Revisiting the Great Migration and the Black Literary Legends It Inspired
Keenan Norris’ Chi Boy is part memoir, part social history, part eulogy for his ancestors and part tribute to men whose literary output continues to inspire him. The Windy City is the linchpin of this poetic but searing story.
Jim Crow racism drove Norris’ people from the South, eventually landing them in segregated Chicago where opportunities were few and poverty was extensive. Still, arriving after World War II ended, they took whatever menial jobs were available to men and women of color and made do, raising four kids in a cramped, rodent-infested apartment. Domestic violence, alcoholism, and infidelity were part of the social fabric. So were books.

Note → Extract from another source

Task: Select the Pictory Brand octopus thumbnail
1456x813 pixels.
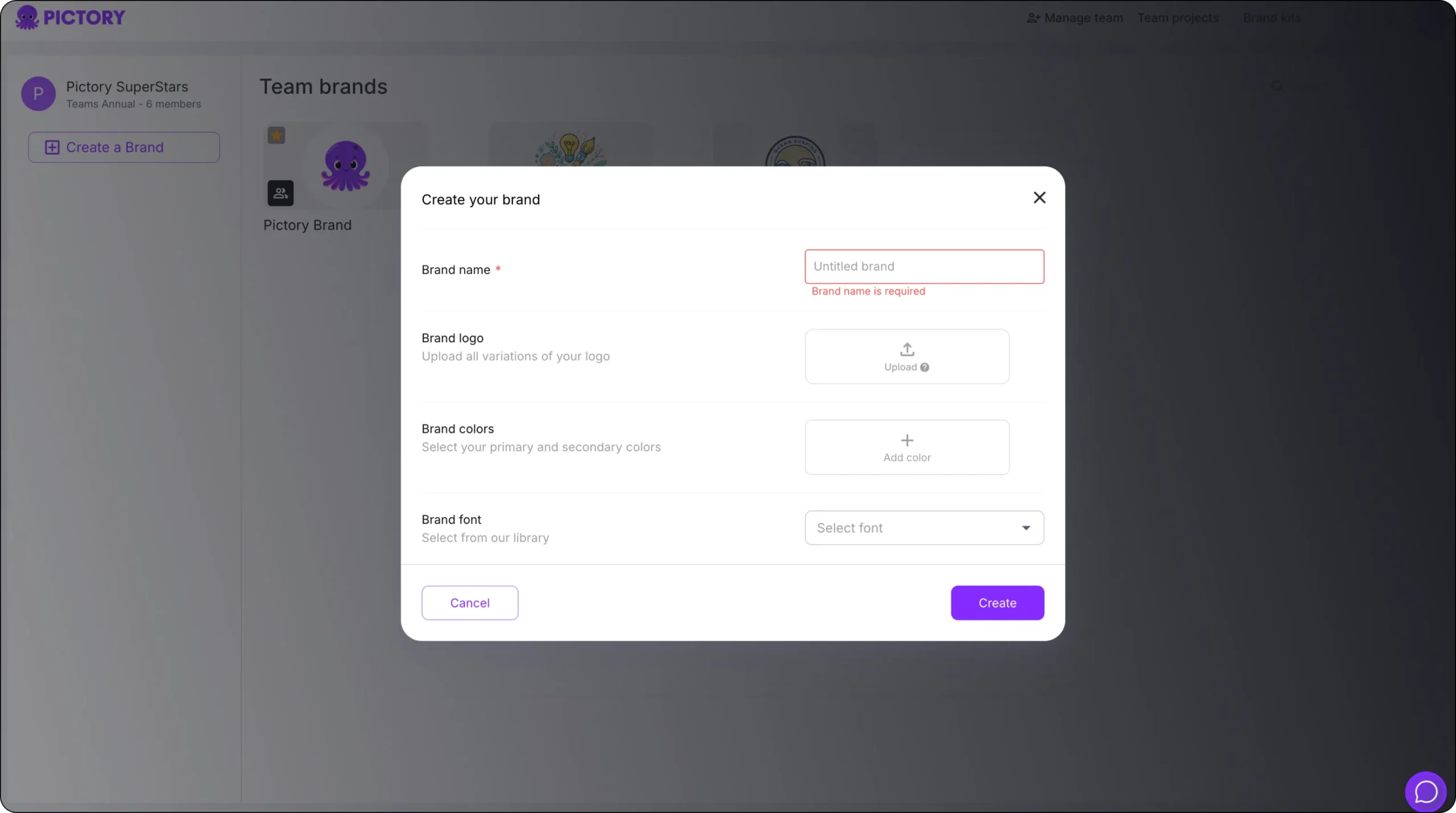Action: (345, 166)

Writers such as James Baldwin, Frank Marshall Davis, Ralph Ellison and Richard Wright sustained Norris’ dad and he passed his love of literature to his son. Later, Barack Obama, another transplanted Chicagoan, gave the Norris’ new perspectives to consider, and fueled debate about the limitations of the promise of equal opportunity.
These ongoing discussions fired the younger Norris’ imagination; Chi Boy not only parses Obama’s words but also interrogates the most significant works of the aforementioned writers, all of whom made their home in Chicago. Now a professor at San Jose State University in California, Norris deconstructs their work with an eye toward time, place and social conditions, zeroing in on the political milieu that influenced each author’s work. In addition, personal foibles and missteps are highlighted.

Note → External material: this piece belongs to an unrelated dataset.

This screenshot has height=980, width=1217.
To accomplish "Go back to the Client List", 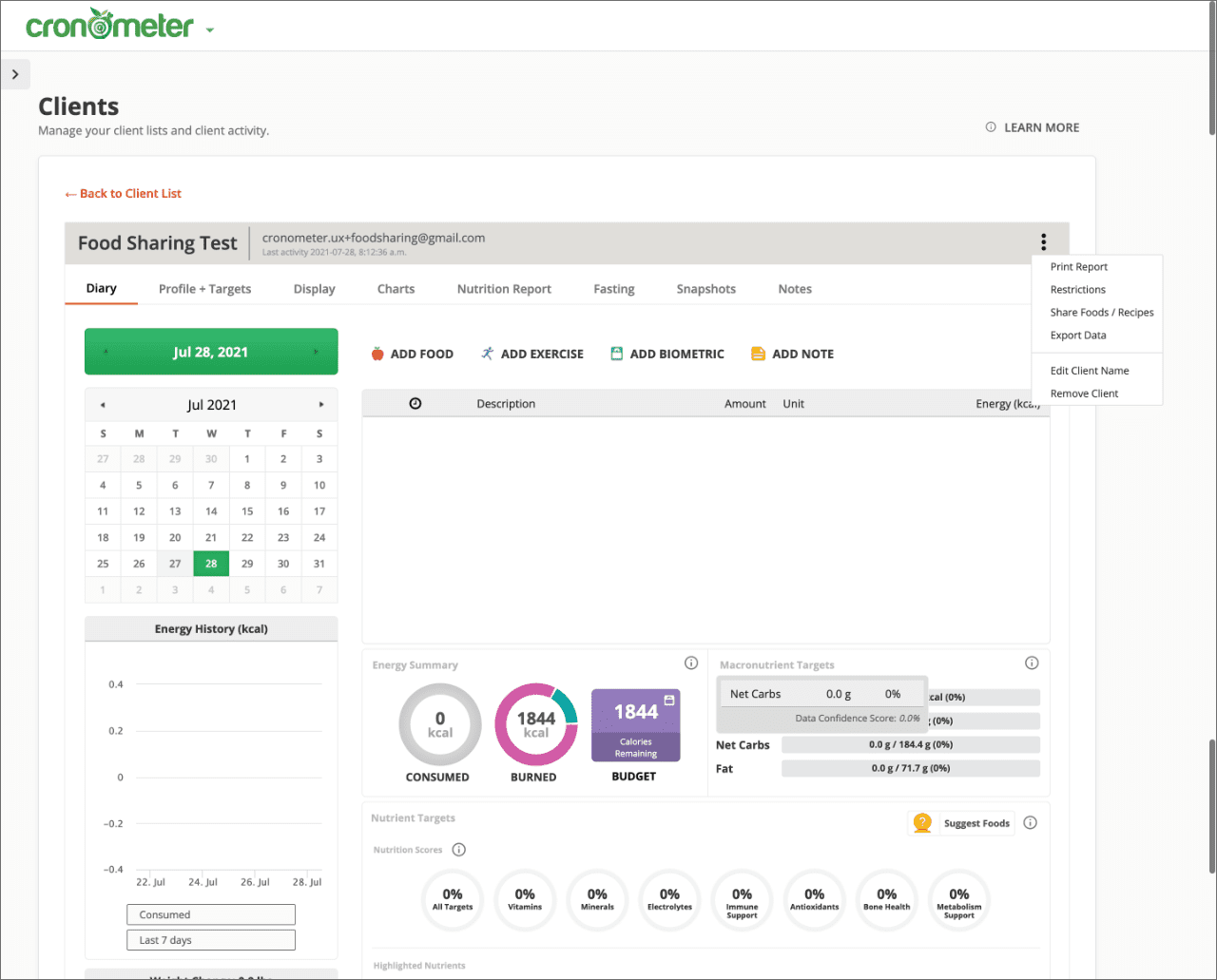I will pyautogui.click(x=123, y=193).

Richard Wright’s misogyny, for example, is detailed. And while Norris does not condone it, he offers an explanation: “Violence begets trauma,” he writes, “and trauma remains and is inherited in one form or another.” At the same time, his conclusion is stark: “Chicago’s most famous Black writer is among its most misogynistic…That misogyny in the writing is often directed at Black women particularly, which is even more disturbing, given the deep and unique harms that Black women are subjected to in this society.”
Other critiques are equally perceptive, and Norris’ prose is brilliantly pointed.
The result is fascinating, if nonlinear, and includes numerous seemingly unrelated forays into seemingly unrelated themes. Among them is the story of the Norris family itself, a tale that is woven throughout the narrative and illustrated with emotional anecdotes about grandfather Bill’s decision to leave the South and father Butch’s coming-of-age in the 1950s and 60s. The result could have been jarring since it pairs incongruous histories, juxtaposing acclaimed writers with regular guys who lacked national or international fame. That it works is a testament to Norris’ skill as a writer — this is one of the most beautifully written books I’ve ever read — and his ability to thread racial and class prejudice into each rendering.
Another tangent involves the media. Norris lambastes journalists that continue to present stereotypes about Black communities in Chicago and elsewhere, depicting them as places overflowing with thuggery, gang violence and grinding poverty. This, he explains, ignores the manifold ways that Black and Brown people provide mutual aid to one another, organize to improve community conditions, and create joy through art, music and activism. The media creation of the term Chi-Raq, as if Chicago was and is a war zone analogous to Iraq, comes in for particular critique for its damaging misrepresentation.
Taken as a whole, Chi Boy is a powerful indictment of Jim Crow’s enduring legacy. Both deeply personal and deeply political, it is a palpable denunciation of white supremacy and the foundational lies that sustain it.